UNITED FOR A FAIR CONTRACT: Local 483 members rally in Terry Schrunk park May 25, across from City Hall.

By Don McIntosh

PORTLAND — Over 100 members of Laborers Local 483 gathered across from City Hall May 25 to protest the slow pace of contract bargaining with the City. Local 483 is negotiating on its own for the first time since it left the multi-union District Council of Trades Unions last year. Contracts for two Local 483-represented groups expire June 30 — a unit of about 600 workers in 37 classifications who maintain roads, sewers, pump stations, wastewater treatment facilities, parks and community centers; and a fluctuating unit of 400 to 700 workers who staff city recreation centers. Wage increases are the top issue for both groups.

Kassey Diaz, a member of the union bargaining team for the maintenance unit, says she and her coworkers haven’t gotten more than cost-of-living raises in the 30 years she’s been a City utility worker. And that’s becoming a real problem, because the Consumer Price Index that the raises are based on isn’t reflecting the reality of the rapid rent and home price increases of recent years. The CPI has been rising at 1 to 3 percent a year, but rents are rising more than 10 percent a year. Local 483 wants a cost-of-living increase “floor” of at least 2.5 percent, while City managers want to keep the current 1 percent floor. Local 483 is also proposing that the City start thinking about paying wages comparable to other high-cost West Coast cities, like Seattle and San Francisco.

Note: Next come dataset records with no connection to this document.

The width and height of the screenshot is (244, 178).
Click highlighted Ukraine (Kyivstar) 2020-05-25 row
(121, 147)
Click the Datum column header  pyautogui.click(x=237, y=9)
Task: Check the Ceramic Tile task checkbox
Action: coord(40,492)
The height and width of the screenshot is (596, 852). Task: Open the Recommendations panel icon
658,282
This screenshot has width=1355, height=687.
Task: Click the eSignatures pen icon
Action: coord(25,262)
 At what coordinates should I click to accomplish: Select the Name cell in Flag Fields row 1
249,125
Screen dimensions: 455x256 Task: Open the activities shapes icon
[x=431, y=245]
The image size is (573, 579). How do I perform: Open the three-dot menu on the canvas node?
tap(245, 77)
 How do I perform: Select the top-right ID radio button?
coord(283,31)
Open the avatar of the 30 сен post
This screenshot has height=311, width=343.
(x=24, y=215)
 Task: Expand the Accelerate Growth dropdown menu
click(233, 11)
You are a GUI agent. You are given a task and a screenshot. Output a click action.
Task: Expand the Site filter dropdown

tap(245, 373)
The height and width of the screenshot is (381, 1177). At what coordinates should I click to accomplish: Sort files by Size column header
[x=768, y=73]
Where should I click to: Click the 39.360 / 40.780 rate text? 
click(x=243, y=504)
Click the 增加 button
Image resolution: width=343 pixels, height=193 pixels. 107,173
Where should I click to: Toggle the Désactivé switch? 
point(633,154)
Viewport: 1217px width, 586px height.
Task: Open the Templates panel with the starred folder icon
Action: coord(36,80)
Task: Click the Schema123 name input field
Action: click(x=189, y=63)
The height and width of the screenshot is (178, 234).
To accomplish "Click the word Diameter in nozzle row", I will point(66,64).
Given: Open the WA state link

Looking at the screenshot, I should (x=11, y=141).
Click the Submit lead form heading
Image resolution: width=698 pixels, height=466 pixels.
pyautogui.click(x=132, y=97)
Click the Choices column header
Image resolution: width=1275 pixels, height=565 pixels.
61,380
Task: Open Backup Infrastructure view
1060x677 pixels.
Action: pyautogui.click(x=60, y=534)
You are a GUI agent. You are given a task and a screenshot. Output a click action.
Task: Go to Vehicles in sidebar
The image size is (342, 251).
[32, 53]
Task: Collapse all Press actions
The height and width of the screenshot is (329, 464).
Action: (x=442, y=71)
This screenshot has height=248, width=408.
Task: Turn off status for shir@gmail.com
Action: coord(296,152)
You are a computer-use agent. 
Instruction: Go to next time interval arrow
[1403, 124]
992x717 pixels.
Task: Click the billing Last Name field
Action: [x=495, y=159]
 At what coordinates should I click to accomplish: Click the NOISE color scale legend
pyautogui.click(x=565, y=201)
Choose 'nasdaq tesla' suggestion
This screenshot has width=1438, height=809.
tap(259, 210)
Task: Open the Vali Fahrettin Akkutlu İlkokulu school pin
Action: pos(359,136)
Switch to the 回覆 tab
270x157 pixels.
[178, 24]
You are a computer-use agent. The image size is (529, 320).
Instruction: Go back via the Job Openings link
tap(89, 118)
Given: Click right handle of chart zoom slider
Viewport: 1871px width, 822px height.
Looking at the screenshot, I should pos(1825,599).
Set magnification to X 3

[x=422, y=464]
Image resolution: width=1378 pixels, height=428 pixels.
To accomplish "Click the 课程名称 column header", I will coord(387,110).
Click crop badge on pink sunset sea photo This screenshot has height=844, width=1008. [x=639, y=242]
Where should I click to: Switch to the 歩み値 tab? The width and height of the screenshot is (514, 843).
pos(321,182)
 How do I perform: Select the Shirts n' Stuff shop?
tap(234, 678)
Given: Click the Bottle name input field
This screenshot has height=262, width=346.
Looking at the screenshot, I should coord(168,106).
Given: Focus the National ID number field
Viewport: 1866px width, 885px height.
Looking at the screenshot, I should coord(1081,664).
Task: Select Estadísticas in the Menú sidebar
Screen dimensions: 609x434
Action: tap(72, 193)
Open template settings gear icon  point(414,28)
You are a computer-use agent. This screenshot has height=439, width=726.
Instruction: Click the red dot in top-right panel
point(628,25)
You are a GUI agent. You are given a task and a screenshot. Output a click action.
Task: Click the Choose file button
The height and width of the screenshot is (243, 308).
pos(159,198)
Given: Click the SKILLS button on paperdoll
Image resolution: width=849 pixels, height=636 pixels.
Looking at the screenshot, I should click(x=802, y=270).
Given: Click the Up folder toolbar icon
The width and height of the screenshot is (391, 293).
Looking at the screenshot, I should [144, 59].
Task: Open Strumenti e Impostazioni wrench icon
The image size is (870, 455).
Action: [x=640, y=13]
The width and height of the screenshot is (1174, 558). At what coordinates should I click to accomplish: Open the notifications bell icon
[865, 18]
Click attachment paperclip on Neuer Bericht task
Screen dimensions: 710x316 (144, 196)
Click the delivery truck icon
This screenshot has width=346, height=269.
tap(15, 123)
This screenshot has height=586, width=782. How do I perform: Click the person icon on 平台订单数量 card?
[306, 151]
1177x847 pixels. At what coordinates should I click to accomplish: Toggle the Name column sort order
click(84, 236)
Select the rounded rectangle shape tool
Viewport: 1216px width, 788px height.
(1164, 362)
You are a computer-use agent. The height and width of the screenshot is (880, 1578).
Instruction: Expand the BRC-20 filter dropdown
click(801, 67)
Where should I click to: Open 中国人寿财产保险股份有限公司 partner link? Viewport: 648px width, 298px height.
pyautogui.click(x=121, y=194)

“We want a living wage for all City workers, no exceptions.” — Aubrie Cooper, part-time front desk worker at Matt Dishman Community Center, and a member of the union bargaining team

“Our public employees are getting forced out of the city they work in,” said Local 483 spokesperson Tom Colett. “Are we going to become the next New York or San Francisco, where we have workers who come into the city to work but can’t afford to live here?”

The two sides also differ over comp time policy: Local 483 wants to return to an 80-hour “rolling” comp time bank; the City wants a fixed limit of 120 hours a year, and for comp time to accrue only for unscheduled overtime.

For the rec center unit, meanwhile, priorities are longevity pay for long-term workers, and a starting wage of at least $15 an hour.

“We want a living wage for all City workers, no exceptions,” said bargaining team member Aubrie Cooper, a part-time front desk worker at Matt Dishman Community Center.

So far, City negotiators haven’t agreed to the proposed raises.

“Our answer to their ‘no’s’ is ‘no,’” Local 483 president Will Tucker told rally-goers.

MORE: See more photos from the May 25 contract rally at our Flickr page.

LIVABLE PORTLAND: Mt. Scott Community Center worker Kate MacQuarrie and union staffer Tom Colett present petitions to Commissioner Chloe Eudaly’s chief of staff, Marshall Runkel. The message: City pay must consider the cost of housing. “I would love to not have to live with four roommates,” MacQuarrie said.